EXERCISE GOAL: Output the data in full and exactly as presented.

EXERCISE INPUTS:
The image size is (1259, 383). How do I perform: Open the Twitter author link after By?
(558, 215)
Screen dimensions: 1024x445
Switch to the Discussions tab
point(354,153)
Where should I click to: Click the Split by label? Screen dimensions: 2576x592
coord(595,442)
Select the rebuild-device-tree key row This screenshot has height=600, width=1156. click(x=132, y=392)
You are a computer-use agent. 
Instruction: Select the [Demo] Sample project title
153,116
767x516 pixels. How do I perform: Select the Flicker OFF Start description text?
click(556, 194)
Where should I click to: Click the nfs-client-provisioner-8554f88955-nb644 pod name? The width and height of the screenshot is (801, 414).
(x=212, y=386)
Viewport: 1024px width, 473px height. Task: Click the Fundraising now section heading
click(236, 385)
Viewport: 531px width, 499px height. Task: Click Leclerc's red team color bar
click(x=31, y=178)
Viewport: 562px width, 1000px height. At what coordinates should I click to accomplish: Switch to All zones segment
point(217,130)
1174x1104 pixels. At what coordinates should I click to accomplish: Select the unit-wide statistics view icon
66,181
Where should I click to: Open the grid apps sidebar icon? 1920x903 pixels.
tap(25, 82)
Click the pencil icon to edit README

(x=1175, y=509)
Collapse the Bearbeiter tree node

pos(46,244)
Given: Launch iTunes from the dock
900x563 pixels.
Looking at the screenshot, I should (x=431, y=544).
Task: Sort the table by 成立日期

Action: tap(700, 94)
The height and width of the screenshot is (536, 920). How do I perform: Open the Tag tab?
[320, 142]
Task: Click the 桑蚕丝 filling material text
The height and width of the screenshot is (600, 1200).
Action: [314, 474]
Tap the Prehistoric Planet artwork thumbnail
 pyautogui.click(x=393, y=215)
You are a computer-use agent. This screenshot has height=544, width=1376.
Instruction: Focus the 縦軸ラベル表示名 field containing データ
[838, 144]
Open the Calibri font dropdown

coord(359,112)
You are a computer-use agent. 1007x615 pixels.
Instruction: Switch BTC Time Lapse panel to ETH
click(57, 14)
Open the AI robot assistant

RESPONSE BOX:
The image size is (1259, 383). How do I perform: Open the Twitter author link after By?
(558, 215)
Screen dimensions: 1024x445
Switch to the Discussions tab
point(354,153)
Where should I click to: Click the Split by label? Screen dimensions: 2576x592
coord(595,442)
Select the rebuild-device-tree key row This screenshot has height=600, width=1156. click(x=132, y=392)
You are a computer-use agent. 
Instruction: Select the [Demo] Sample project title
153,116
767x516 pixels. How do I perform: Select the Flicker OFF Start description text?
click(556, 194)
Where should I click to: Click the nfs-client-provisioner-8554f88955-nb644 pod name? The width and height of the screenshot is (801, 414).
(x=212, y=386)
Viewport: 1024px width, 473px height. Task: Click the Fundraising now section heading
click(236, 385)
Viewport: 531px width, 499px height. Task: Click Leclerc's red team color bar
click(x=31, y=178)
Viewport: 562px width, 1000px height. At what coordinates should I click to accomplish: Switch to All zones segment
point(217,130)
1174x1104 pixels. At what coordinates should I click to accomplish: Select the unit-wide statistics view icon
66,181
Where should I click to: Open the grid apps sidebar icon? 1920x903 pixels.
tap(25, 82)
Click the pencil icon to edit README

(x=1175, y=509)
Collapse the Bearbeiter tree node

pos(46,244)
Given: Launch iTunes from the dock
900x563 pixels.
Looking at the screenshot, I should (x=431, y=544).
Task: Sort the table by 成立日期

Action: tap(700, 94)
The height and width of the screenshot is (536, 920). How do I perform: Open the Tag tab?
[320, 142]
Task: Click the 桑蚕丝 filling material text
The height and width of the screenshot is (600, 1200).
Action: [314, 474]
Tap the Prehistoric Planet artwork thumbnail
 pyautogui.click(x=393, y=215)
You are a computer-use agent. This screenshot has height=544, width=1376.
Instruction: Focus the 縦軸ラベル表示名 field containing データ
[838, 144]
Open the Calibri font dropdown

coord(359,112)
You are a computer-use agent. 1007x615 pixels.
Instruction: Switch BTC Time Lapse panel to ETH
click(57, 14)
Open the AI robot assistant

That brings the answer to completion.